Was wanting to use a newer ECM "smart" circulator to:

- use less electricity, and

- allow constant delta-P (i.e. a flat pump curve) to drive the manifold home-run system I'm building.



Anyone have any suggestions?



Thanks!

.../j

Comments

  • SWEI
    SWEI Member Posts: 7,356
    Smaller options

    Wilo, Grundfos, Xylem, and Taco each sell one model of residential ECM circ, and they  all have curves similar to that of a 008 -- a bit more head on the ecocirc 19-14, a bit more of both head and GPM on the Alpha, but basically intended for the same application.  We have options larger than this in the commercial lines from multiple manufacturers, but the only smaller ECM circ I know of is the ecocirc e-Series (which is available in a variable speed version, but only offers manual control.)  I still use & recommend them, but would be thrilled to see some smaller offerings with onboard logic.
  • Steamfitter66
    Steamfitter66 Member Posts: 117
    What type of Installation are you planning?

    Radiant floor , cast iron, or other? new construction or replacement?
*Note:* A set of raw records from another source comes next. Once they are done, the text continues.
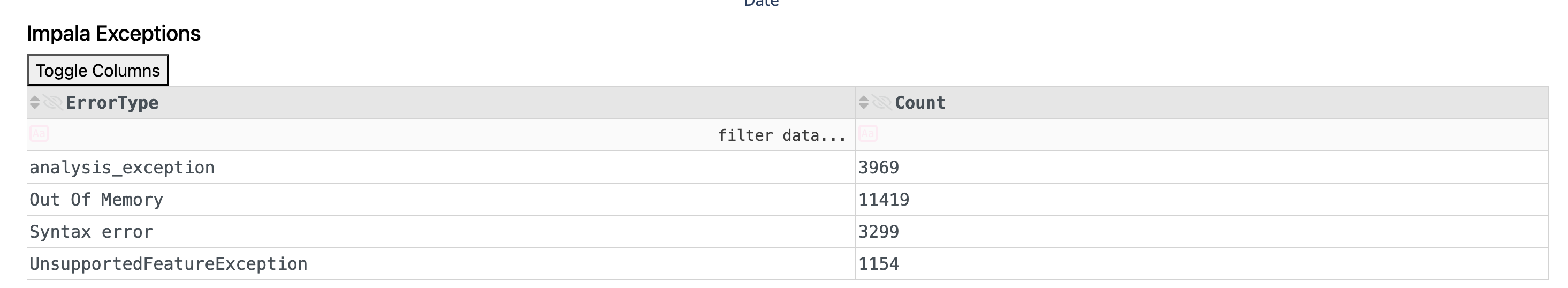1568x288 pixels.
Task: Select the analysis_exception row
Action: pos(121,168)
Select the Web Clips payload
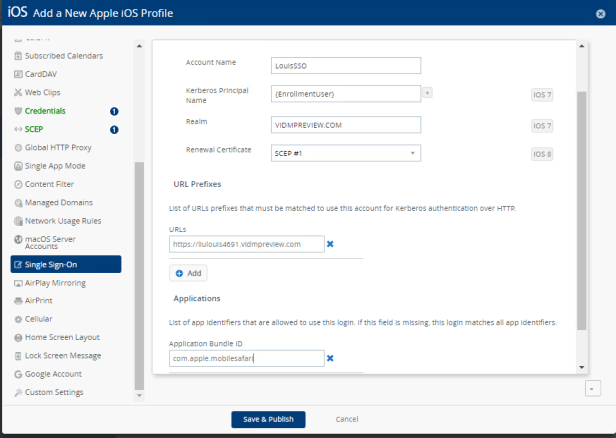The image size is (616, 438). 45,92
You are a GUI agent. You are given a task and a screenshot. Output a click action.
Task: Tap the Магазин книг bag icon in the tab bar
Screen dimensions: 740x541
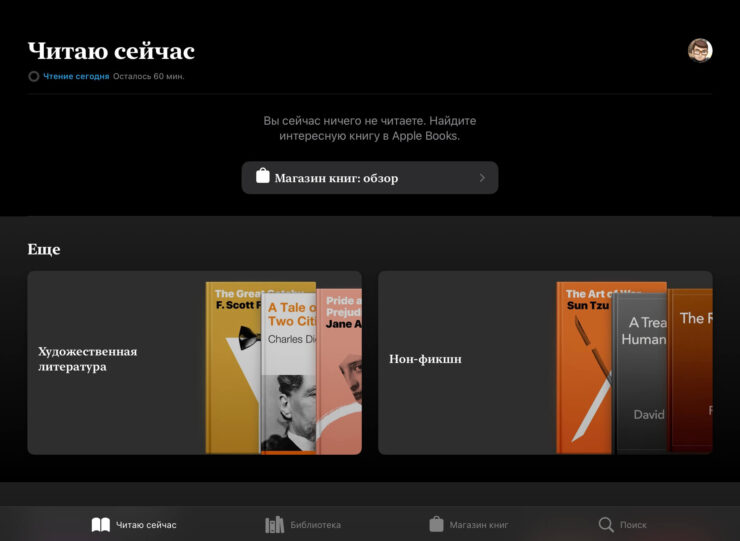point(436,525)
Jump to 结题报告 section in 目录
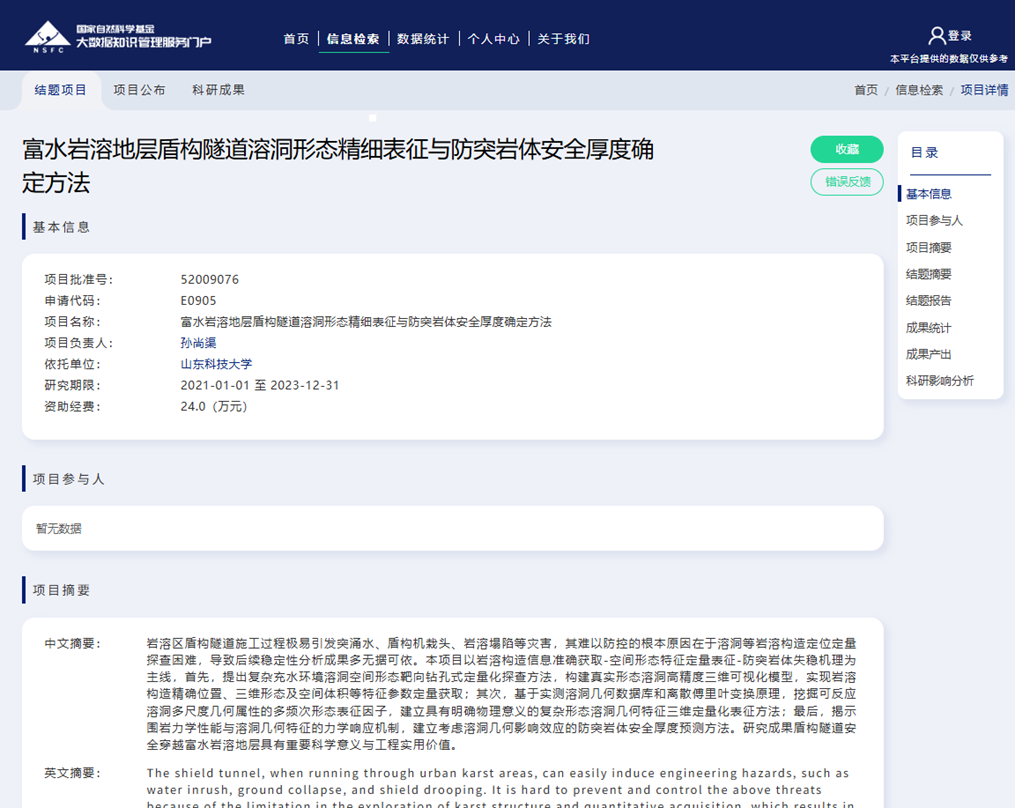Screen dimensions: 1015x808 click(x=929, y=300)
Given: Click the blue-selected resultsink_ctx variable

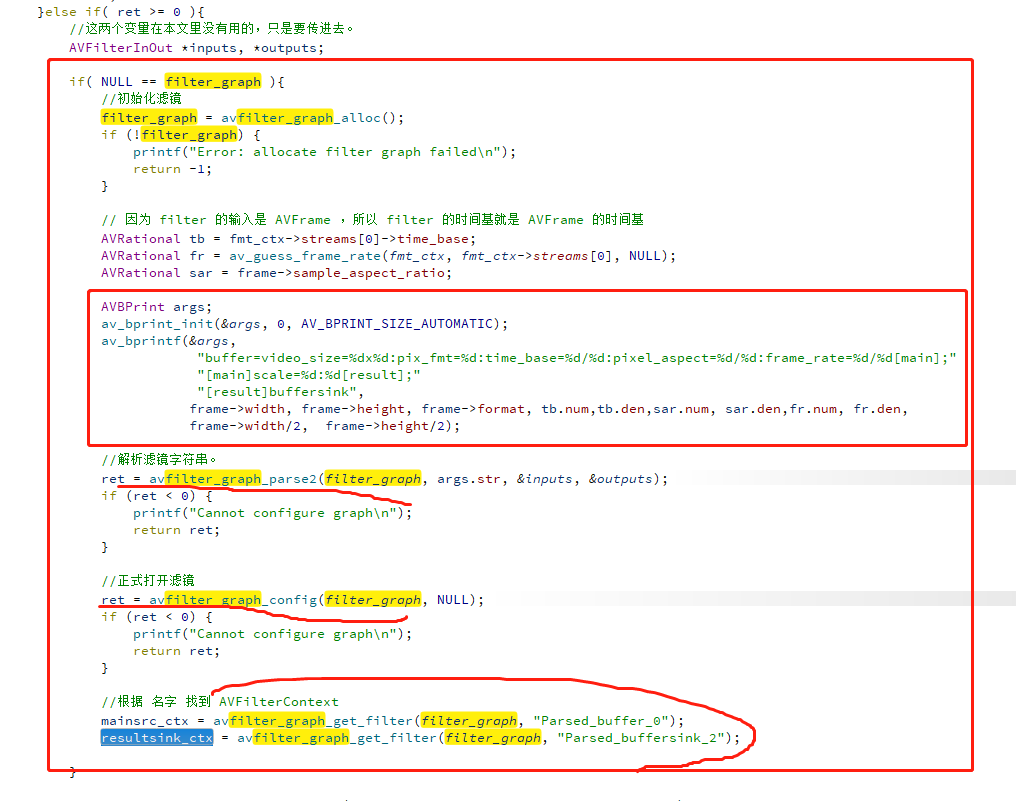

I like Grundfos and the alpha is a good pump.
  • jch
    jch Member Posts: 29
    edited December 2013
    Current parameters of system design

    Duplicate (shortened) post deleted by original poster.
  • jch
    jch Member Posts: 29
    Current parameters of system design

    This is a complete heating retrofit of a 1942-vintage house that has since had its air-sealing and insulation upgraded.



    Originally:

    1,000 sq ft stucco wood frame house with no insulation in walls, no

    insulation on foundation, and R12 insulation in attic.  Heated by

    gravity-fed oil-fired boiler (69%) and cast-iron hot water radiators on

    main floor.  Basement heated only by standby leakage heat from boiler.



    Upgrades:

    Two offices built in basement and heated with electric baseboard.  200

    sq foot bump-out addition added to main floor kitchen over piers. 500 sq

    ft second story developed and heated with electric baseboard.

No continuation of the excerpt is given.